Arkansas is one of the most heavily wooded of all the states, and ranks seventh in most years in lumber production. Almost 60 per cent of its total cut is yellow pine.
Manufactures.
Arkansas is steadily gaining ground as a manufacturing state. The most important industry is the manufacture of lumber and timber products, such as furniture; with production of cottonseed oil and cake usually second in value.
The census of 1940 showed Arkansas as having approximately 1,200 separate manufacturing establishments. These industries employed 36,256 wage earners, whose annual wages totaled $24,577,234. The workers produced manufactured articles valued at $160,166,984. It is estimated that Arkansas has received from the Government, as part of the war effort during the period 1940-42, $400,000,000, which has been invested in new war industries. It is not possible or proper at the moment to venture a guess as to the details of these developments; though it is no secret that Arkansas now has large war industries located in a number of places, including the Little Rock area, Pine Bluff, Fort Smith, Hot Springs, Texarkana, Hope, Camden, El Dorado, and elsewhere.
Finance.
On June 1, 1942, Arkansas had available cash balances and investments in good securities totaling $31,000,000. This was the largest operating surplus that the state has ever accumulated. During the last biennium, the total income of the state was, for 1940-41, $133,068,451; for 1941-42, $105,389,957. These totals included, however, the proceeds of the sale of bonds in connection with highway refunding operations, and certain other non-revenue receipts. Actually, the operating revenues of the state amounted to $34,952,990 for 1940-41, and $42,527,270 for 1941-42.
The bonded debt of Arkansas was reduced, in 1942, in the sum of $1,000,750, leaving a balance outstanding of $145,925,524. The refunding of the state highway bonds of $136,330,557 made the reduction in 1942 the smallest in several years. The first payment of the principal of the highways debt, since it was refunded, will be made April 1, 1943, to the amount of $1,788,557.
Legislation.
In the general election of 1940 the people of Arkansas approved legislation by referendum providing funds for and regulatory laws governing the payment of workmen's compensation.
Government.
Arkansas has had three Constitutions; the one under which it is now governed was adopted in 1874. It provides for an executive department consisting of the governor, a lieutenant-governor, secretary of state, treasurer, auditor, attorney-general, and commissioner of state lands, each of whom is elected to terms of two years.

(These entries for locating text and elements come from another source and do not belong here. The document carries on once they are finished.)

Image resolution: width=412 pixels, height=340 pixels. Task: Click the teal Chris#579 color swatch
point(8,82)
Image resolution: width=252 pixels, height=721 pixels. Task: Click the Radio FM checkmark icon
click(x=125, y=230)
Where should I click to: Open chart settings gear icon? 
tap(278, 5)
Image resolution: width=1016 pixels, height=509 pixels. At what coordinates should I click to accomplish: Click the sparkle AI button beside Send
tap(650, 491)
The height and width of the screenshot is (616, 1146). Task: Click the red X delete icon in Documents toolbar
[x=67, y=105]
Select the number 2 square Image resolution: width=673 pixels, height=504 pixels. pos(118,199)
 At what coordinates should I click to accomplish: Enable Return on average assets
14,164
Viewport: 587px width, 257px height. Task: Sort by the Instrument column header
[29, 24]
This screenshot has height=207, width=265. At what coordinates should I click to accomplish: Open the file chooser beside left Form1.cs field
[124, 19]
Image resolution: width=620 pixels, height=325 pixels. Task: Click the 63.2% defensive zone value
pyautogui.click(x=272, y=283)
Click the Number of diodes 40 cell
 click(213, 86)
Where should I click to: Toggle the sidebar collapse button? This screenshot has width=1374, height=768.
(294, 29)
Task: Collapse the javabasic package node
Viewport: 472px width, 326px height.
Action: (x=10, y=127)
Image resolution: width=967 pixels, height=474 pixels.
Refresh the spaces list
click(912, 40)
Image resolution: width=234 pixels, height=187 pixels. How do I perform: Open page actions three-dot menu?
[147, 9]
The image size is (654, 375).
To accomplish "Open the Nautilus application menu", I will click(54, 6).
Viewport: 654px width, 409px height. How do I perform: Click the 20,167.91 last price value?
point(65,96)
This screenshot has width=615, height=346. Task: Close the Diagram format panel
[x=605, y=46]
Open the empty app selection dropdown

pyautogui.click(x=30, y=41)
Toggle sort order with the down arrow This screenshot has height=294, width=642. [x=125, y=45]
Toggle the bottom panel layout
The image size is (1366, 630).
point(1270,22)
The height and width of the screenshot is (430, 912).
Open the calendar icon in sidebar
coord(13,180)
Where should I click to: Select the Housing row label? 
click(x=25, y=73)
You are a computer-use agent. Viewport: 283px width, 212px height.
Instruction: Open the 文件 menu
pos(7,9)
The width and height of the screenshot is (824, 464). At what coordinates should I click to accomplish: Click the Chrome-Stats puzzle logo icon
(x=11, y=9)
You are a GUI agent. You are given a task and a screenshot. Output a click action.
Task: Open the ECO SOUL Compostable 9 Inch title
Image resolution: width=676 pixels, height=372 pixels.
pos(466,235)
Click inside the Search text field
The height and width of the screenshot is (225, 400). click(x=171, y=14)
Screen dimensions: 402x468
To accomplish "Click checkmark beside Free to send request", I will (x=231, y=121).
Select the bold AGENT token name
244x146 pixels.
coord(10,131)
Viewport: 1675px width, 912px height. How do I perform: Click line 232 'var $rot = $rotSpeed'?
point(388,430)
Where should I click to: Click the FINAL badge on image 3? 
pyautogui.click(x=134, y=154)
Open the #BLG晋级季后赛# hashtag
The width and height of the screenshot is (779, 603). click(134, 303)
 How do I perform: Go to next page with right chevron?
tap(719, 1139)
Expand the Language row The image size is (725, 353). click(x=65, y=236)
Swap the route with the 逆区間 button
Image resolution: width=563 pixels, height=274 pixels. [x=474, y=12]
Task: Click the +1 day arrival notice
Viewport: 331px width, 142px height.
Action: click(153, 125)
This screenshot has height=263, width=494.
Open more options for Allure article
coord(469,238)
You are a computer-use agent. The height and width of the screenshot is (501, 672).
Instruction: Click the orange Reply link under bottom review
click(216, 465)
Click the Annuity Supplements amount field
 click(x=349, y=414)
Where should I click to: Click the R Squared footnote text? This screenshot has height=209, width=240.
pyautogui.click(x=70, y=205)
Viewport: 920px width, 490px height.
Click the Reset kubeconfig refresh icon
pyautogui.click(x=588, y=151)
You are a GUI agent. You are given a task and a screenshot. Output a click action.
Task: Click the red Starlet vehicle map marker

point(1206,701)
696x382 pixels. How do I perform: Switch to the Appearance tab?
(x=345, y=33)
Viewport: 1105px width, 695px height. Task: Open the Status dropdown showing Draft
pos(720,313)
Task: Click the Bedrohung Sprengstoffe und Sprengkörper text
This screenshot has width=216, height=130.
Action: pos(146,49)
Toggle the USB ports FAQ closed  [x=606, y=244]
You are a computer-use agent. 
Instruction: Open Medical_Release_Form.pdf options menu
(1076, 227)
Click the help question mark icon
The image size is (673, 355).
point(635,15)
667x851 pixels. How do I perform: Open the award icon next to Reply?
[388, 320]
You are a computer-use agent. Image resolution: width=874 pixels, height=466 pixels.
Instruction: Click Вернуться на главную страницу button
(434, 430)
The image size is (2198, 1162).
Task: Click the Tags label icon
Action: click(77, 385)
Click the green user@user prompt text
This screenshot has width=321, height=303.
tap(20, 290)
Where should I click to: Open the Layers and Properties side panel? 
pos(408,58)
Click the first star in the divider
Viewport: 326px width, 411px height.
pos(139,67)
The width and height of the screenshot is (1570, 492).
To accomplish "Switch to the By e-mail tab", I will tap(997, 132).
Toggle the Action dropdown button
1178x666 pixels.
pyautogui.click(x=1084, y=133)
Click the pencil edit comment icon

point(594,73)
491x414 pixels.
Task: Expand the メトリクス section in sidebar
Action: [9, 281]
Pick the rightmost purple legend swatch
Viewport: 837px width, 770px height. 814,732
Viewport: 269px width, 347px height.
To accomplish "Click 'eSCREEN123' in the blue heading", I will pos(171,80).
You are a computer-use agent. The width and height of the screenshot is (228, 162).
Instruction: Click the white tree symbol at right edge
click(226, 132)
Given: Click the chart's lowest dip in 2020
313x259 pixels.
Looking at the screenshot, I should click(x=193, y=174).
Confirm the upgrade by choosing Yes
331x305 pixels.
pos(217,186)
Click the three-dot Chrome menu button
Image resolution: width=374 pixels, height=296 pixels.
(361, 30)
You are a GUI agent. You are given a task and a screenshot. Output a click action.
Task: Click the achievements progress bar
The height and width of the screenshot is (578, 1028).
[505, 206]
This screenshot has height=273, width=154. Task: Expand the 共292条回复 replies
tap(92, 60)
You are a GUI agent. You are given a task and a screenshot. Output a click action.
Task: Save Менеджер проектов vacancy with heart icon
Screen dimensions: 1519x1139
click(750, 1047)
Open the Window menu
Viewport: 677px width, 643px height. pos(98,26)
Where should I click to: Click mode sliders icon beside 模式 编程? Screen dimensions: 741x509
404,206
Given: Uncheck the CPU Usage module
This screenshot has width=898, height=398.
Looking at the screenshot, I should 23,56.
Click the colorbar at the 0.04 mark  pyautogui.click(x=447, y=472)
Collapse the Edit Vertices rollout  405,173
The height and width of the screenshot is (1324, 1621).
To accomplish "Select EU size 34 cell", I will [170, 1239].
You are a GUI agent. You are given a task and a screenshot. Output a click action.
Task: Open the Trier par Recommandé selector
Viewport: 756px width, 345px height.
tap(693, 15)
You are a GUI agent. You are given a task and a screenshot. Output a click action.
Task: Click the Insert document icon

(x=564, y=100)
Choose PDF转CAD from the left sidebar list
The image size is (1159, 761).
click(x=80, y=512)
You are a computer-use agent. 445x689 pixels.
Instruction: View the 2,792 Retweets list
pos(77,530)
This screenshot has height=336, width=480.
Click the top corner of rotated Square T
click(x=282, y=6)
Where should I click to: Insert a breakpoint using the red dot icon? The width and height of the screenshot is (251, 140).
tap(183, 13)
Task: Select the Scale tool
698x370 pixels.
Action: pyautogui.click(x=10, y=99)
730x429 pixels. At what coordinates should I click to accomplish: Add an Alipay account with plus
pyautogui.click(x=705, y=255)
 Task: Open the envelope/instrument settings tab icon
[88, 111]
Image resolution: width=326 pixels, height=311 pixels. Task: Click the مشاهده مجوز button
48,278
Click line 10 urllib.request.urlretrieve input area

The Legislature comprises the senate of 35 members and a house of representatives of 100 members. Senators are elected for four years, representatives for two, and regular sessions of the legislature are limited to sixty days, unless by a two thirds vote of each house the session is extended. The Legislature in Arkansas is officially known as the General Assembly.
In 1893 an amendment of the Constitution was adopted making the right of suffrage conditional upon payment of a poll tax; in 1911 an initiative and referendum amendment was added to the constitution.
State Officers.
Governor, Homer M. Adkins; Lieutenant Governor, Bob Bailey; Secretary of State, C. G. Hall; Auditor, J. Oscar Humphrey; State Treasurer, Earl Page; Attorney-General, Jack Holt; Commissioner of Education, Ralph B. Jones.
United States Senators:
Hattie W. Caraway; John L. McClellan.